## Problem statement:
Find the string "agent" in the records. Copy every line it appears in.
----------------
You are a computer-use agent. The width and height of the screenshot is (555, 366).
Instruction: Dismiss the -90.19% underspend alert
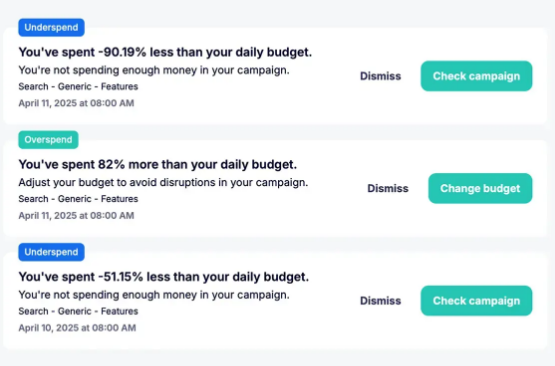click(x=381, y=76)
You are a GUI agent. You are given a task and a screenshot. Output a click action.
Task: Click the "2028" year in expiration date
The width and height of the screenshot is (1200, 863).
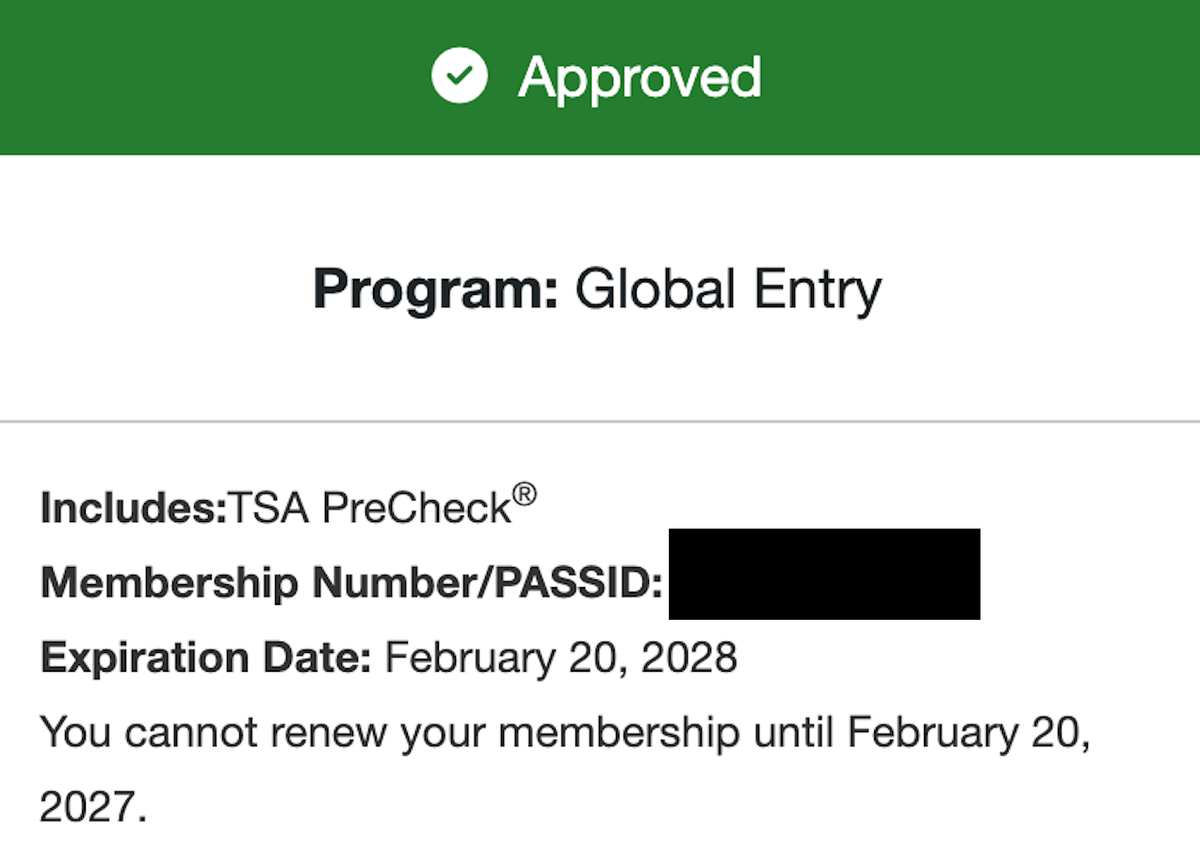690,658
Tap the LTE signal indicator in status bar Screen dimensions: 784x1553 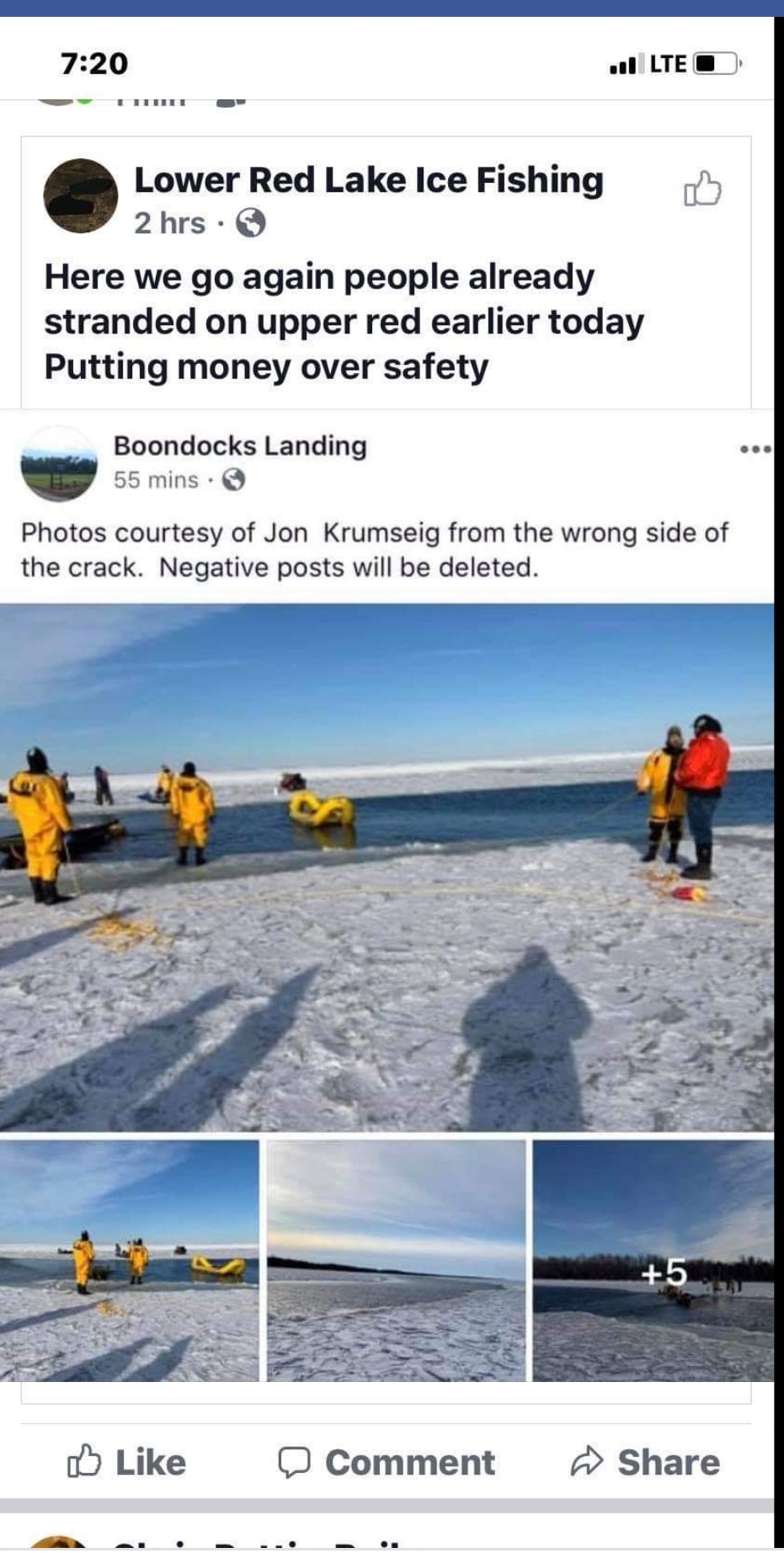click(x=668, y=63)
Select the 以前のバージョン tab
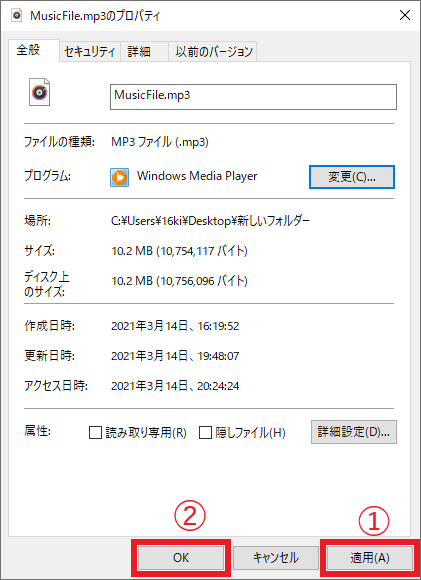The width and height of the screenshot is (421, 580). click(x=213, y=51)
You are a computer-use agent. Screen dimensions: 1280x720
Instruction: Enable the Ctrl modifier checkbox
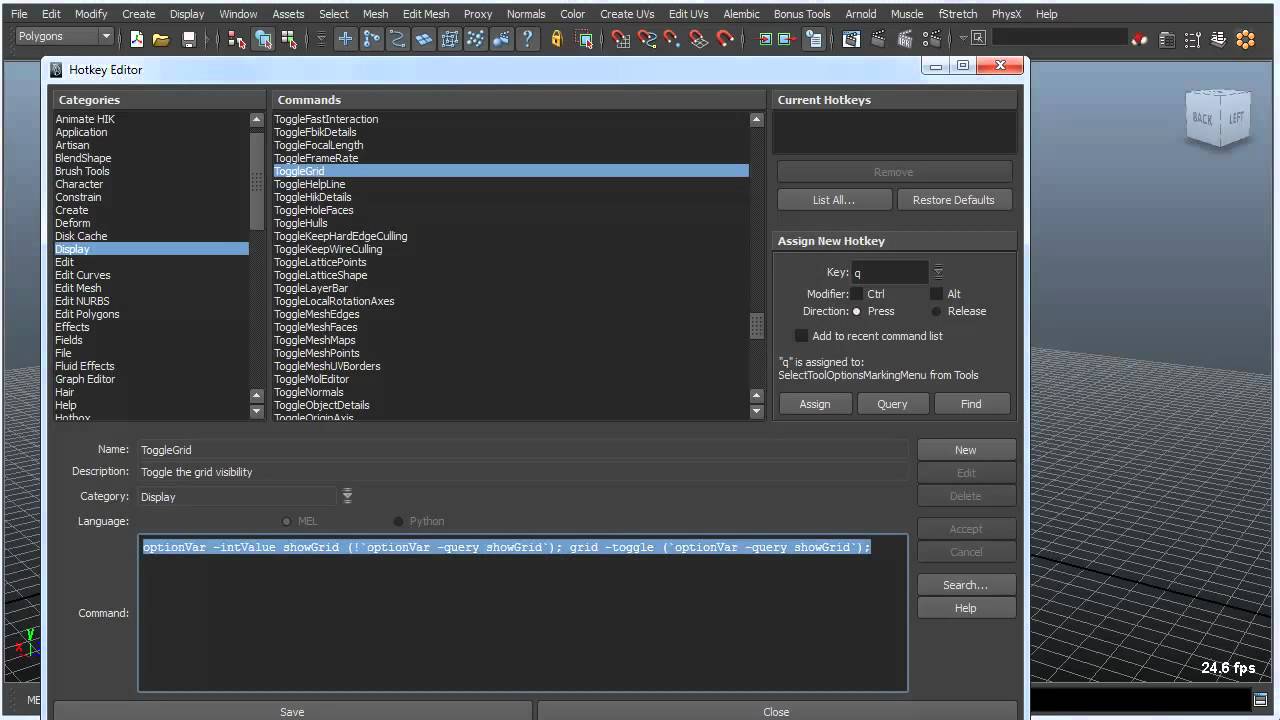coord(857,294)
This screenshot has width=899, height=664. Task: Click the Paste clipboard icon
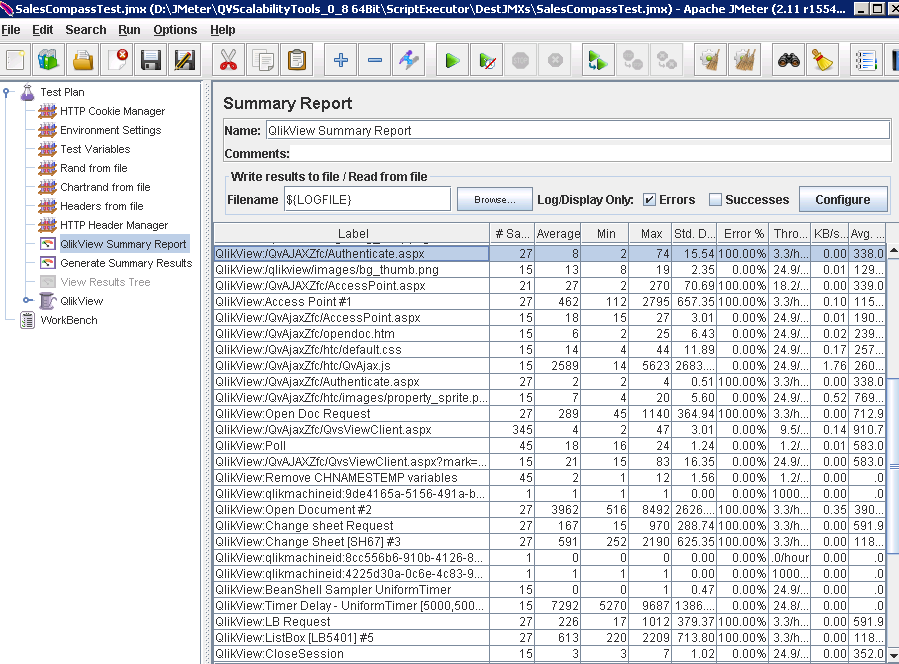click(x=297, y=61)
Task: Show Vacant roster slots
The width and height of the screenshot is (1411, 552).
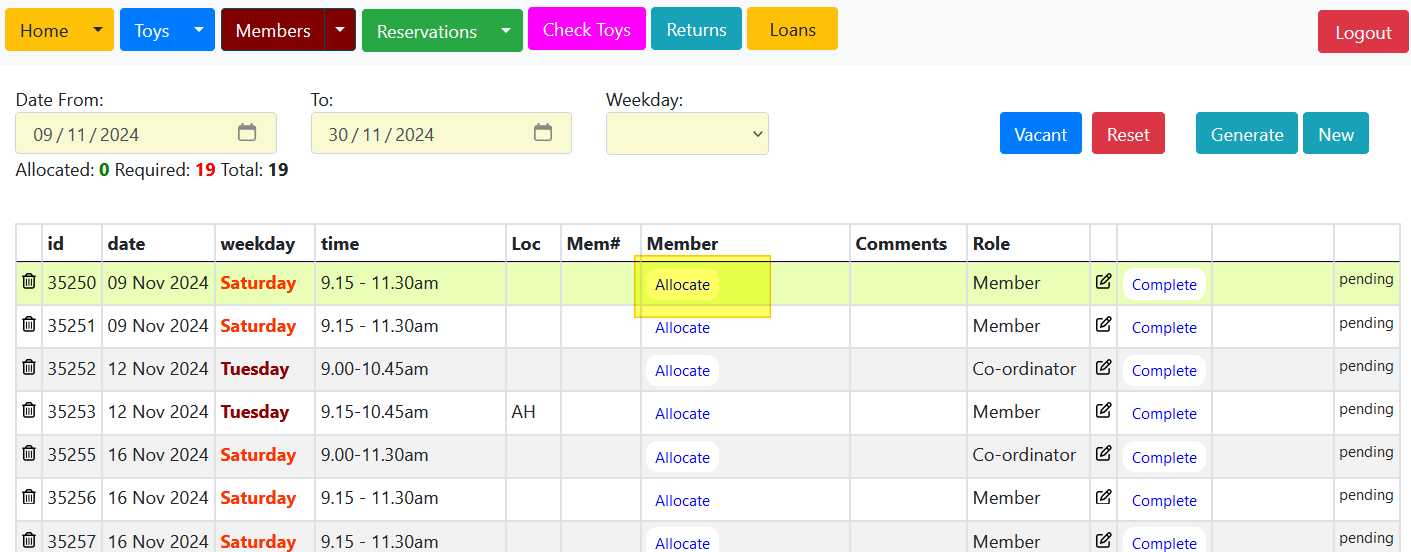Action: [1040, 134]
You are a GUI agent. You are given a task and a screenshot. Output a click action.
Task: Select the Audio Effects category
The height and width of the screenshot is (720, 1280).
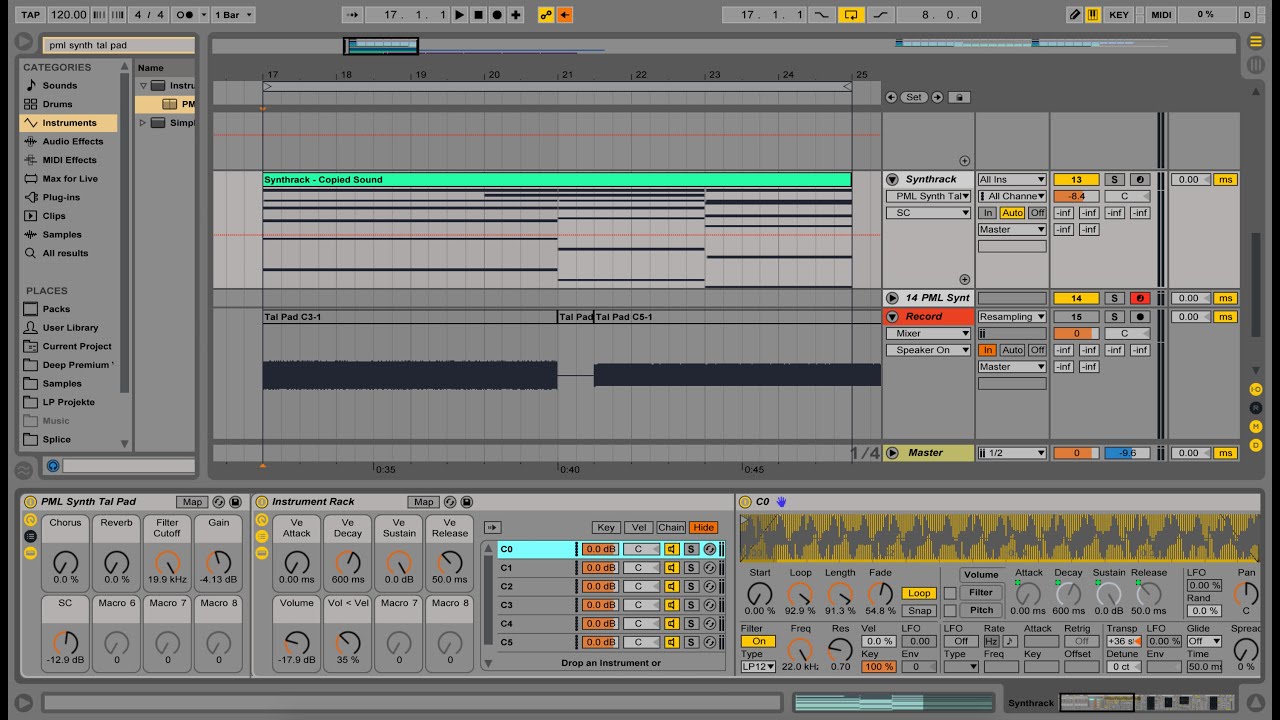[x=72, y=141]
----------------
## Worked solution:
You are a computer-use agent. The width and height of the screenshot is (555, 366).
You are a GUI agent. You are given a task and a screenshot. Output a click action.
You are a computer-use agent. Screen dimensions: 1280x720
You are a GUI agent. You are given a task and a screenshot. Output a click action.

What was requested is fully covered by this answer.